A Minnesota judge has sentenced former police officer Derek Chauvin to 22 years and six months in prison on Friday for the murder of George Floyd during an arrest in May 2020 on a Minneapolis footpath, video of which sparked global protests.
This grab from video shows former policeman Derek Chauvin speaking facing the camera as he heard his sentence in the Hennepin County Government Center on June 25, 2021 in Minneapolis, Minnesota.
A jury found Chauvin, 45, guilty on April 20 of unintentional second-degree murder, third-degree murder and second-degree manslaughter after a trial that was widely seen as a watershed moment in the history of US policing.

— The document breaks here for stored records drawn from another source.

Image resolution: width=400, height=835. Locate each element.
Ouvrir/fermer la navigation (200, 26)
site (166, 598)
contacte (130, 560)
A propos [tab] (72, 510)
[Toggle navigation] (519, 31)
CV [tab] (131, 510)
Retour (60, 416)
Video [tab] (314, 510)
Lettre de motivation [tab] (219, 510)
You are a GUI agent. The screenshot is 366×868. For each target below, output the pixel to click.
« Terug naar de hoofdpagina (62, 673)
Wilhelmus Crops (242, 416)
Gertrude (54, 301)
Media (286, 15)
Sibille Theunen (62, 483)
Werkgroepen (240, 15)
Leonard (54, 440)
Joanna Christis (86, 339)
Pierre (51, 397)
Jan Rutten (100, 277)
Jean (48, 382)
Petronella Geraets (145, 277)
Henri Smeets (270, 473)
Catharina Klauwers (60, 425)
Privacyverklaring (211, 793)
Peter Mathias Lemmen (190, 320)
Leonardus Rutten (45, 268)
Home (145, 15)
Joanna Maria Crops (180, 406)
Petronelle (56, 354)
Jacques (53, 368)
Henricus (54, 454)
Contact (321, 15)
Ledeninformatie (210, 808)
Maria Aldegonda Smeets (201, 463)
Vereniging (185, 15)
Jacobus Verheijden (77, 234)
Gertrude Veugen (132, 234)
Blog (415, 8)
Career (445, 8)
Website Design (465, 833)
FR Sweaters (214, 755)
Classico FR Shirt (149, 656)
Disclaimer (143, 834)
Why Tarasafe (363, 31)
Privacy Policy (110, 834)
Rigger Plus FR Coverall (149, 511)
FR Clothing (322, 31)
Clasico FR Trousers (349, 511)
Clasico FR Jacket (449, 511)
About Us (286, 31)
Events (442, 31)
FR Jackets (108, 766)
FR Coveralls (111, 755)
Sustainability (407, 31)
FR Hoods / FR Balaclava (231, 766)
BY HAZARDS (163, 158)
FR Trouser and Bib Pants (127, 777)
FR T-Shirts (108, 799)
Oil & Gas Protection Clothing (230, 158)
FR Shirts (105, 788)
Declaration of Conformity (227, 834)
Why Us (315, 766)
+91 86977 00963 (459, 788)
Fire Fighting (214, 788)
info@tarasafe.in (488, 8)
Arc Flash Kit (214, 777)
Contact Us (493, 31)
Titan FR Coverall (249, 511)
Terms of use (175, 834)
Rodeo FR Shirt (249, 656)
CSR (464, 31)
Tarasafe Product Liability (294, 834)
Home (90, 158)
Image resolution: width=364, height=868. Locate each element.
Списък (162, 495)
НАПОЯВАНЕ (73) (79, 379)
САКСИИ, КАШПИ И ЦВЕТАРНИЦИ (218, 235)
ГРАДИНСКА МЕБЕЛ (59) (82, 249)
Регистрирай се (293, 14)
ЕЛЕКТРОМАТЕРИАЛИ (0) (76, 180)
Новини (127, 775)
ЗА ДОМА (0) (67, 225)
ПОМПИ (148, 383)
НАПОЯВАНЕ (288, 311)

Prosecutors had asked for a 30-year prison sentence, double the upper limit indicated in sentencing guidelines for a first-time offender. The defence had asked for probation.
Video of Chauvin, who is white, kneeling on the neck of Floyd, a 46-year-old Black man in handcuffs, for more than nine minutes caused outrage around the world and the largest protest movement seen in the United States in decades.
In a sentencing memorandum, prosecutors from the Minnesota attorney general’s office wrote that Chauvin’s crime “shocked the conscience of the nation.”
In a six-page ruling last month, Hennepin County District Judge Peter Cahill found that prosecutors had shown there were four aggravating factors that would allow him to hand down a longer prison term than sentencing guidelines would dictate.